- EXERCISE DIRECTIONS -
Search the records for the string "clock" and return each line that has it.

- GIVEN DATA -
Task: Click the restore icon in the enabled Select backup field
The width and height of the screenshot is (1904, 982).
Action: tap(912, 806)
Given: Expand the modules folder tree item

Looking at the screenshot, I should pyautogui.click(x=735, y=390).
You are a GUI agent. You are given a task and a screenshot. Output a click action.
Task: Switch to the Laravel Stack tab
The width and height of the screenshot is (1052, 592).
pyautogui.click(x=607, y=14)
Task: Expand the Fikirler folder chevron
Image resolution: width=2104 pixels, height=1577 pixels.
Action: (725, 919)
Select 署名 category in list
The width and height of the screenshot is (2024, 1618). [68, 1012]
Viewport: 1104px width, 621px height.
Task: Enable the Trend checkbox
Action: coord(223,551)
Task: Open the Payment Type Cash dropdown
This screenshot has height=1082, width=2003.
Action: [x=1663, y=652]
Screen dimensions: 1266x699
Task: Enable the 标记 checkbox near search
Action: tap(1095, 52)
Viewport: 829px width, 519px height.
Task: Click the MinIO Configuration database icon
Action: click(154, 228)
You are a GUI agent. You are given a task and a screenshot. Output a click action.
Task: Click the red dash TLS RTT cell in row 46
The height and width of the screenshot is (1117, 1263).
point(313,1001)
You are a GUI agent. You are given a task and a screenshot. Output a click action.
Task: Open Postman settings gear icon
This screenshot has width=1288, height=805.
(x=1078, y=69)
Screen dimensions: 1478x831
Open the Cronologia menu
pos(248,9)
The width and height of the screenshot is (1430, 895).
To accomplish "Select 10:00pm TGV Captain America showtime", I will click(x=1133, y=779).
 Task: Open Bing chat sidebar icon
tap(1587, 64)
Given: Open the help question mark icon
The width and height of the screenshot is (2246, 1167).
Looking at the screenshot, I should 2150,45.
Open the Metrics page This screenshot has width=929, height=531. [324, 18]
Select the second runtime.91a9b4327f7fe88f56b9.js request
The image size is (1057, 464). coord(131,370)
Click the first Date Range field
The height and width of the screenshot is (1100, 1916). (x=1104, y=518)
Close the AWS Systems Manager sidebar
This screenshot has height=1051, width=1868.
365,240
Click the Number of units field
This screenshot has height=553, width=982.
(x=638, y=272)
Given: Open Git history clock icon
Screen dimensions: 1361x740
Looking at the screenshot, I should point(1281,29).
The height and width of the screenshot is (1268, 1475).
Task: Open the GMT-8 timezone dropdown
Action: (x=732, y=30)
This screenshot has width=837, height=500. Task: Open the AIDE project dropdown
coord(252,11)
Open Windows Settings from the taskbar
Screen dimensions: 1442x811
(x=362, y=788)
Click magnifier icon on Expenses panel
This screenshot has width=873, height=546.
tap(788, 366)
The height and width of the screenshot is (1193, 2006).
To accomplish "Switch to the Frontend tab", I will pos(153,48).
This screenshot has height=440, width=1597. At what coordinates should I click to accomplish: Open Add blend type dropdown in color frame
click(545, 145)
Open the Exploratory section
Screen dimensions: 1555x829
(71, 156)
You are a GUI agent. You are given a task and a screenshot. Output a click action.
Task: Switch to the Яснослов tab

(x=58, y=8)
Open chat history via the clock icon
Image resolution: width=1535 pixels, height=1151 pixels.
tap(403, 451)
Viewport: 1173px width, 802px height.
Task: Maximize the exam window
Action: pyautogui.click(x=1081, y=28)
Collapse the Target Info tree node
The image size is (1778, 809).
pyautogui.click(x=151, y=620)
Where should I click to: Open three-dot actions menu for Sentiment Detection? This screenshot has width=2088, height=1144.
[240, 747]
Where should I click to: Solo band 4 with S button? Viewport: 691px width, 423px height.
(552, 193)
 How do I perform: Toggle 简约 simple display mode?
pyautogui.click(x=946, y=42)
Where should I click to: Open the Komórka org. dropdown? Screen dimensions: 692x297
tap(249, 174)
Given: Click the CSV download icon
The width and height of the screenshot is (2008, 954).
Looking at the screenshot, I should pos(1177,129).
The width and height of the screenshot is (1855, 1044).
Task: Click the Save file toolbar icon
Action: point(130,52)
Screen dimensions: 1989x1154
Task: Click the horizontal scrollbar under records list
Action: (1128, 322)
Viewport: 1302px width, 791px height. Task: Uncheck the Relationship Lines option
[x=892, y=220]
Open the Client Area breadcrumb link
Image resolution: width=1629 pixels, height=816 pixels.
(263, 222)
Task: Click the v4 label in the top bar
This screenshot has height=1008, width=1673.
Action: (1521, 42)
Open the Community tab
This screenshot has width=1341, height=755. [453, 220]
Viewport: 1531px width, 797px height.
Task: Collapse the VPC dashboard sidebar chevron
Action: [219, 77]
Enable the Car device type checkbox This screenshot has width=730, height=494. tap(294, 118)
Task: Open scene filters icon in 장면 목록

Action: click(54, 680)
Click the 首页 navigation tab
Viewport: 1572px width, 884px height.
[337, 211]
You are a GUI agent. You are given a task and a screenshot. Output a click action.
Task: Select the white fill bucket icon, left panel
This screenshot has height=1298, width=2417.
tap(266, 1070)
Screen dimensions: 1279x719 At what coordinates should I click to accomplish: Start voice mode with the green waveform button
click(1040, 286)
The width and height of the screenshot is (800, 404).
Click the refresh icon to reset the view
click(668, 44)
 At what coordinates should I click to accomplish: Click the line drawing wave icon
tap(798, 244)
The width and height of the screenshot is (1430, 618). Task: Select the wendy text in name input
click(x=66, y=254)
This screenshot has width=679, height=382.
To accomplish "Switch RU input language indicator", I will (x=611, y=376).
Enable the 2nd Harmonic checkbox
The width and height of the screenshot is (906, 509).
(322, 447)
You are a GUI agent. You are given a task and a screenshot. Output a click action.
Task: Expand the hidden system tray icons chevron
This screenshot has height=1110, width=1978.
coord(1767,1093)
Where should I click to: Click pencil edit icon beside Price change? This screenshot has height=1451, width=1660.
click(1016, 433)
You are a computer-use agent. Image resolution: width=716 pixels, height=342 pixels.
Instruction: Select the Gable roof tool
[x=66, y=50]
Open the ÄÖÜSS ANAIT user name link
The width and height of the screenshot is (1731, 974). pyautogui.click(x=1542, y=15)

- RESPONSE TO THIS TASK -
Given: Open Git history clock icon
Open chat history via the clock icon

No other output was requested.